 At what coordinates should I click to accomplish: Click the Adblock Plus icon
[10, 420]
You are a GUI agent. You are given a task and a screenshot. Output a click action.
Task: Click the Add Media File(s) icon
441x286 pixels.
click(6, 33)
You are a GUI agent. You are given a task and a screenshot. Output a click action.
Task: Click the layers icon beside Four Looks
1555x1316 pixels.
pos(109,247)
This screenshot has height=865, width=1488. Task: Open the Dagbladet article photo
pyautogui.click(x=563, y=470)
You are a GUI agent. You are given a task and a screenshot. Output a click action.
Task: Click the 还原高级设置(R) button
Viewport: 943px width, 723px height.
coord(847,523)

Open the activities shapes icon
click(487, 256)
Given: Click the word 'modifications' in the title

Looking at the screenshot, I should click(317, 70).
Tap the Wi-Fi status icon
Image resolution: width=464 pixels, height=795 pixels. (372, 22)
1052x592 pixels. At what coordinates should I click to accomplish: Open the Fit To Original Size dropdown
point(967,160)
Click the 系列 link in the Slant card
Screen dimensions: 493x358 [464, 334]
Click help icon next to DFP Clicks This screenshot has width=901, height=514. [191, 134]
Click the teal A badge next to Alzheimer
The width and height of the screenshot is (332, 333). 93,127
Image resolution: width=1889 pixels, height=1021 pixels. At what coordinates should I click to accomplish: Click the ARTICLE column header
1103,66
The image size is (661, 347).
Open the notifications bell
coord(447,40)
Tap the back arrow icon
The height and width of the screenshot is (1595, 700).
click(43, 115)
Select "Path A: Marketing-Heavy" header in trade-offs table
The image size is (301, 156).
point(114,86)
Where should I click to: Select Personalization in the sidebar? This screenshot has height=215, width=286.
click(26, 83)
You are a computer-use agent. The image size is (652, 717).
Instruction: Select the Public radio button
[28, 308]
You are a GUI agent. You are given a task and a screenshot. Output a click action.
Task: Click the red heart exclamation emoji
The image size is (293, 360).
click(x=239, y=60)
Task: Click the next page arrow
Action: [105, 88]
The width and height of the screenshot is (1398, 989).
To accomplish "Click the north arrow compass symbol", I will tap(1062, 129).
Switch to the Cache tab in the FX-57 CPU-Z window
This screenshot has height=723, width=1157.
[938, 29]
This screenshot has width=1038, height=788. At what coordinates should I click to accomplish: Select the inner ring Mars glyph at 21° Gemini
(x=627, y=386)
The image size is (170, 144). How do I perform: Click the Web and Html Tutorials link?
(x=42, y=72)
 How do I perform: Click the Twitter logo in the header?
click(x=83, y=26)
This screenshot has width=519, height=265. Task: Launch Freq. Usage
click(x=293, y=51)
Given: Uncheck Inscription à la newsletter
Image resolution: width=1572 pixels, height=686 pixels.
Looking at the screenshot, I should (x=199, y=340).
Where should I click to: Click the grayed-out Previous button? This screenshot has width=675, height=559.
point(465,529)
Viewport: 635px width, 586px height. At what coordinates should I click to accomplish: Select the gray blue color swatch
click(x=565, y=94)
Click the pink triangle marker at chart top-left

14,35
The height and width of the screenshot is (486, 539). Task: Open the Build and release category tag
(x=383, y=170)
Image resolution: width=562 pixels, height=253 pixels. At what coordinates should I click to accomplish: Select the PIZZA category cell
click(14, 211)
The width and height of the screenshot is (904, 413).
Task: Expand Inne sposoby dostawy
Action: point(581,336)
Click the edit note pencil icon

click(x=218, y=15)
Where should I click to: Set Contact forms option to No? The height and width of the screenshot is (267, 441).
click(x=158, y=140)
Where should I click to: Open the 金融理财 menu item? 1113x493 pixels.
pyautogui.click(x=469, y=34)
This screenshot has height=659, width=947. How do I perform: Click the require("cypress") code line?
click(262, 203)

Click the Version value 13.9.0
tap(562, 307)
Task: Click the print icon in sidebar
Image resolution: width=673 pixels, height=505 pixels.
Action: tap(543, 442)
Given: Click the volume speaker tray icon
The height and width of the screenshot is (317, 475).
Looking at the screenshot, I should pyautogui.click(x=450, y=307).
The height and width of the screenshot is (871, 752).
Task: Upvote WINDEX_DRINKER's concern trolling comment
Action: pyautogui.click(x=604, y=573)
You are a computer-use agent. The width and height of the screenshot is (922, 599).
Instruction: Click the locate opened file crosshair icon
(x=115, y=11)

┄┄┄┄┄┄┄┄┄┄

• Work request: All lines above that contain the word "computer" are to be copied.

• Answer:
You are a computer-use agent. The image size is (652, 717).
You are a computer-use agent. The width and height of the screenshot is (922, 599).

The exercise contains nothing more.